Record extracts
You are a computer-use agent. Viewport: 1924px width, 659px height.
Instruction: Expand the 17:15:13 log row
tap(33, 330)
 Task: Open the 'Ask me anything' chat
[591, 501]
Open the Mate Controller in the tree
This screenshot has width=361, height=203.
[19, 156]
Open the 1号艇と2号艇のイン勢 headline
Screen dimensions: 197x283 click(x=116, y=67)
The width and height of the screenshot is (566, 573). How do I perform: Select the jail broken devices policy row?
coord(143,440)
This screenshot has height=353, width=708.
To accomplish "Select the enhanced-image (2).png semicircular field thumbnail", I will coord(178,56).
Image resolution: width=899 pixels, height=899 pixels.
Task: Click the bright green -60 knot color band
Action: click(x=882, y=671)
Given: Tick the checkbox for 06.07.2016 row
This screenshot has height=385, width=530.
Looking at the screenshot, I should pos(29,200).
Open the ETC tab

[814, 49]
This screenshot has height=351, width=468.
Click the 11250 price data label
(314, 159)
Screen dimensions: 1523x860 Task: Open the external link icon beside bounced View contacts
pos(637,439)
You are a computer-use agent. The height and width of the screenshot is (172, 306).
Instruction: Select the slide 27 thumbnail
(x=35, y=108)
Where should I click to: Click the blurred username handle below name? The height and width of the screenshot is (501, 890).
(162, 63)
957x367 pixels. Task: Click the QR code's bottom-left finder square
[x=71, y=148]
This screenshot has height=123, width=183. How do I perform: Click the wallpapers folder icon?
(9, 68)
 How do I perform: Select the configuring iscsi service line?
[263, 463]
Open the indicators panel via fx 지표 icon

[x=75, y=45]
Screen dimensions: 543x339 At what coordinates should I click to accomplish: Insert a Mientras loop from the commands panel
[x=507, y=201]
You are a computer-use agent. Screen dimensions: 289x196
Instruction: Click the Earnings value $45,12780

To do
Going through the material above, reproduce every line exactly.

Answer below
You are a computer-use agent. Viewport: 1924px width, 659px height.
Instruction: Expand the 17:15:13 log row
tap(33, 330)
 Task: Open the 'Ask me anything' chat
[591, 501]
Open the Mate Controller in the tree
This screenshot has width=361, height=203.
[19, 156]
Open the 1号艇と2号艇のイン勢 headline
Screen dimensions: 197x283 click(x=116, y=67)
The width and height of the screenshot is (566, 573). How do I perform: Select the jail broken devices policy row?
coord(143,440)
This screenshot has height=353, width=708.
To accomplish "Select the enhanced-image (2).png semicircular field thumbnail", I will coord(178,56).
Image resolution: width=899 pixels, height=899 pixels.
Task: Click the bright green -60 knot color band
Action: click(x=882, y=671)
Given: Tick the checkbox for 06.07.2016 row
This screenshot has height=385, width=530.
Looking at the screenshot, I should pos(29,200).
Open the ETC tab

[814, 49]
This screenshot has height=351, width=468.
Click the 11250 price data label
(314, 159)
Screen dimensions: 1523x860 Task: Open the external link icon beside bounced View contacts
pos(637,439)
You are a computer-use agent. The height and width of the screenshot is (172, 306).
Instruction: Select the slide 27 thumbnail
(x=35, y=108)
Where should I click to: Click the blurred username handle below name? The height and width of the screenshot is (501, 890).
(162, 63)
957x367 pixels. Task: Click the QR code's bottom-left finder square
[x=71, y=148]
This screenshot has height=123, width=183. How do I perform: Click the wallpapers folder icon?
(9, 68)
 How do I perform: Select the configuring iscsi service line?
[263, 463]
Open the indicators panel via fx 지표 icon

[x=75, y=45]
Screen dimensions: 543x339 At what coordinates should I click to accomplish: Insert a Mientras loop from the commands panel
[x=507, y=201]
You are a computer-use agent. Screen dimensions: 289x196
Instruction: Click the Earnings value $45,12780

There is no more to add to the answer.